**Aim of the task**
Continue the forum question about extracting HTML form values with Python, lxml, and XPath from the point where it stops.

2

I am trying to parse value form html using python with lxml and xpath.

Here is my html data

<table>
<tr>
<td class="u"><input class="wide" name="record[13][name]" value="exampledomain1.com"></td>
      <td class="u">
       <select name="record[13][type]">
         <option SELECTED value="A" >A</option>
         <option value="AAAA" >AAAA</option>
         <option value="CNAME" >CNAME</option>
         <option value="HINFO" >HINFO</option>
         <option value="MX" >MX</option>
         <option value="NAPTR" >NAPTR</option>
         <option value="NS" >NS</option>
         <option value="PTR" >PTR</option>
         <option value="SOA" >SOA</option>
         <option value="SPF" >SPF</option>
         <option value="SRV" >SRV</option>
         <option value="SSHFP" >SSHFP</option>
         <option value="TXT" >TXT</option>
         <option value="RP" >RP</option>
         <option value="URL" >URL</option>
         <option value="MBOXFW" >MBOXFW</option>
         <option value="CURL" >CURL</option>
       </select>
      </td>
      <td class="u"><input class="wide" name="record[13][content]" value='10.10.10.1'></td>

<td class="u"><input class="wide" name="record[14][name]" value="exampledomain2.com"></td>
      <td class="u">
       <select name="record[14][type]">
         <option SELECTED value="CNAME" >A</option>
         <option value="AAAA" >AAAA</option>
         <option value="CNAME" >CNAME</option>
         <option value="HINFO" >HINFO</option>
         <option value="MX" >MX</option>
         <option value="NAPTR" >NAPTR</option>
         <option value="NS" >NS</option>
         <option value="PTR" >PTR</option>
         <option value="SOA" >SOA</option>
         <option value="SPF" >SPF</option>
         <option value="SRV" >SRV</option>
         <option value="SSHFP" >SSHFP</option>
         <option value="TXT" >TXT</option>
         <option value="RP" >RP</option>
         <option value="URL" >URL</option>
         <option value="MBOXFW" >MBOXFW</option>
         <option value="CURL" >CURL</option>
       </select>
      </td>
      <td class="u"><input class="wide" name="record[14][content]" value='exampledomain1.com'></td>

<td class="u"><input class="wide" name="record[15][name]" value="exampledomain3.com"></td>
      <td class="u">
       <select name="record[15][type]">
         <option SELECTED value="A" >A</option>
         <option value="AAAA" >AAAA</option>
         <option value="CNAME" >CNAME</option>
         <option value="HINFO" >HINFO</option>
         <option value="MX" >MX</option>
         <option value="NAPTR" >NAPTR</option>
         <option value="NS" >NS</option>
         <option value="PTR" >PTR</option>
         <option value="SOA" >SOA</option>
         <option value="SPF" >SPF</option>
         <option value="SRV" >SRV</option>
         <option value="SSHFP" >SSHFP</option>
         <option value="TXT" >TXT</option>
         <option value="RP" >RP</option>
         <option value="URL" >URL</option>
         <option value="MBOXFW" >MBOXFW</option>
         <option value="CURL" >CURL</option>
       </select>
      </td>
      <td class="u"><input class="wide" name="record[15][content]" value='10.10.10.3'></td>
</tr>
</table>

what I want is to parse value and print as below:

exampledomain1.com A 10.10.10.1
exampledomain2.com CNAME exampledomain1.com
exampledomain3.com A 10.10.10.3

Here is what I tried

#!/usr/bin/python
import lxml.html
from lxml import etree

doc = lxml.html.document_fromstring("""Here whole html data""")

**Information given**
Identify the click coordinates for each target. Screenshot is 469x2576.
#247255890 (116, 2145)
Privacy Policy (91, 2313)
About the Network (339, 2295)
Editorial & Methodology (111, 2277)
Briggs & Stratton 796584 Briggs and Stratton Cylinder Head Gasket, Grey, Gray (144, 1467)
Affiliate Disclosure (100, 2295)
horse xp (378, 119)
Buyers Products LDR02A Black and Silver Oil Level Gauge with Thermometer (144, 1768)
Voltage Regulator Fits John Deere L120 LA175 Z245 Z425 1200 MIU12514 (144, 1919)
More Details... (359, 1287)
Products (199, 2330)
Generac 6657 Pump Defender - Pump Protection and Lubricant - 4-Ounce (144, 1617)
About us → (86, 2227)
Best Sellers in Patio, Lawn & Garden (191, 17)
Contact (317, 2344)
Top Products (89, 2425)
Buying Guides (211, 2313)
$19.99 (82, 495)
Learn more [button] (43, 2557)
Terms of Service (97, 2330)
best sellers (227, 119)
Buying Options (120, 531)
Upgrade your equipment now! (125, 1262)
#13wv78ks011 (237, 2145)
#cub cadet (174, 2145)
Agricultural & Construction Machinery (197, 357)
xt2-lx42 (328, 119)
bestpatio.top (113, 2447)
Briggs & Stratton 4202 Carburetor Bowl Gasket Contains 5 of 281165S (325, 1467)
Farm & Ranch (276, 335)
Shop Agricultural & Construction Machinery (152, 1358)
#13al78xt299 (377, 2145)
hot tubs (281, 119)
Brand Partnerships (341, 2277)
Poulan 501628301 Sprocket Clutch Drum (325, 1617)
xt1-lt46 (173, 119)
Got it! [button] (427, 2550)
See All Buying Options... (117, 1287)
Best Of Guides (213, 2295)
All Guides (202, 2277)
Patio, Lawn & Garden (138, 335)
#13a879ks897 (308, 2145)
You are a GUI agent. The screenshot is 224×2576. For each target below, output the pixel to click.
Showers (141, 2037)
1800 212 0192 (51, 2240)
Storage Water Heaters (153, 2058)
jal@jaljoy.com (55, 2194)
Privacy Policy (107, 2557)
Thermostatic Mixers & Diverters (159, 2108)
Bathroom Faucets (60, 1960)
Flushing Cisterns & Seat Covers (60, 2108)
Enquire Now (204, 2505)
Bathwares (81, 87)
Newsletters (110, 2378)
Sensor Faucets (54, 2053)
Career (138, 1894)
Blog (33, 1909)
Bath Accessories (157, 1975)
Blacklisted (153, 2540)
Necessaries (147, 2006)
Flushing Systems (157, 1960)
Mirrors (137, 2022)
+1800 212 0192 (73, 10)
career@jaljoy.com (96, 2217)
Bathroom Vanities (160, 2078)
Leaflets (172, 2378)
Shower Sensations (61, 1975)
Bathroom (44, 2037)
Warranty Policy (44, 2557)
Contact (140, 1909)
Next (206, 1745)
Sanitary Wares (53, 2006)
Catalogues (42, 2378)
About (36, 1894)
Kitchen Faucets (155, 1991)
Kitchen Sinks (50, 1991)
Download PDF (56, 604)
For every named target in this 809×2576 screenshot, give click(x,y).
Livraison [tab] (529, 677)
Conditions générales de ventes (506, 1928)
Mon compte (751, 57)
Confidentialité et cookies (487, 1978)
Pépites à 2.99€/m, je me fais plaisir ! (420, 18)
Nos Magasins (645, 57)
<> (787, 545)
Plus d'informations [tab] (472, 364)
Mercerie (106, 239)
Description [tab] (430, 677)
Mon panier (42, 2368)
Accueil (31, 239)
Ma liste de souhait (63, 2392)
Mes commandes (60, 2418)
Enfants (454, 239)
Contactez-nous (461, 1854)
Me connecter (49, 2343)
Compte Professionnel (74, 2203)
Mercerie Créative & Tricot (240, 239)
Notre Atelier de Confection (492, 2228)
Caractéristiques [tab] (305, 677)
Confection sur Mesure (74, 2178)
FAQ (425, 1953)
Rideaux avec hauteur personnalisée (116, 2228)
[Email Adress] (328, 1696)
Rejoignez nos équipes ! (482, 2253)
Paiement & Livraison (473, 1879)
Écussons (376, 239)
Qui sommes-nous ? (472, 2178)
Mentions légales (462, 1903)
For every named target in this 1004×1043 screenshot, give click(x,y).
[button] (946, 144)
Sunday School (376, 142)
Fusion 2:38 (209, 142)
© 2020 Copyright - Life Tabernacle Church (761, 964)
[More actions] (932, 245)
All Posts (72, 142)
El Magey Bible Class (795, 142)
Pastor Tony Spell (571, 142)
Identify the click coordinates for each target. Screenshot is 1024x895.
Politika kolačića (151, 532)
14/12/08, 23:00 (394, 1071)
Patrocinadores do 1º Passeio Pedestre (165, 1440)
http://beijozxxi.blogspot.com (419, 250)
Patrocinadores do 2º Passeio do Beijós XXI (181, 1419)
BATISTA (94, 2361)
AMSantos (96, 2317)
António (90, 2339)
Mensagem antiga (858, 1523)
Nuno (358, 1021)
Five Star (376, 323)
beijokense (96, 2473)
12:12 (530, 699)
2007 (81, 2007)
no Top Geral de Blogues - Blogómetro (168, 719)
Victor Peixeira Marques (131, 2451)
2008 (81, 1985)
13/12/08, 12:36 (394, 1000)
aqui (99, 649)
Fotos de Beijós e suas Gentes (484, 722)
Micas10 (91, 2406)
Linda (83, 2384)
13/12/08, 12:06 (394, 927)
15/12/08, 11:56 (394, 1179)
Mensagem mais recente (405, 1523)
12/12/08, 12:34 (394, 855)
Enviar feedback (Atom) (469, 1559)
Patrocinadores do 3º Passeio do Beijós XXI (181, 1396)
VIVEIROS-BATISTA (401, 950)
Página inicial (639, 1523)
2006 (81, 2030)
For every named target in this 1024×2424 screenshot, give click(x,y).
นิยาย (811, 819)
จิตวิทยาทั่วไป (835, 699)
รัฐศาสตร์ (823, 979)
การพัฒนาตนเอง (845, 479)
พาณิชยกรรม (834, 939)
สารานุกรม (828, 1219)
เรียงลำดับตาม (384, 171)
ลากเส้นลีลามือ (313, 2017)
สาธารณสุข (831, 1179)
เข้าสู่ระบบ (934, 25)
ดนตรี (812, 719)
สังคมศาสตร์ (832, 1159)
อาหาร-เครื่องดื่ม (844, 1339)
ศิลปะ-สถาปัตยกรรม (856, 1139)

**Output for this task**
txt1 = doc.xpath('//*[@class="wide"]/@value')
txt2 = doc.xpath('//@SELECTED/text()')
print txt1
print txt2

But its not working as I wanted. Any help would be appreciated.

Thank You all.

Mike Pennington
  • 41,899
  • 19
  • 136
  • 174
Manish
  • 21
  • 1
  • 3

2 Answers2

3

I fixed the code to return the following, which is very close to what you asked for:

(py26_default)[mpenning@Bucksnort ~]$ python parse.py
exampledomain1.com 10.10.10.1
exampledomain2.com exampledomain1.com
exampledomain3.com 10.10.10.3
(py26_default)[mpenning@Bucksnort ~]$

You cannot retrieve record[13][type] with xpath... there are other ways to iterate through this, but I will leave this as an exercise for the OP. Note that I did fix the HTML in the OP's question to include <table> and <tr> tags...

import lxml.html
from lxml import etree
from lxml.etree import XMLParser

parser = XMLParser(ns_clean=True, recover=True)
doc = etree.fromstring("""Here whole html data""", parser)
elem1 = doc.xpath('//input[@name="record[13][name]"]')
# NOTE: <option SELECTED> cannot be retrieved with xpath... SELECTED must have
#   a value to do so...
#elem2 = doc.xpath('//select[@name="record[13][type]"]/option[@SELECTED]')
elem3 = doc.xpath('//input[@name="record[13][content]"]')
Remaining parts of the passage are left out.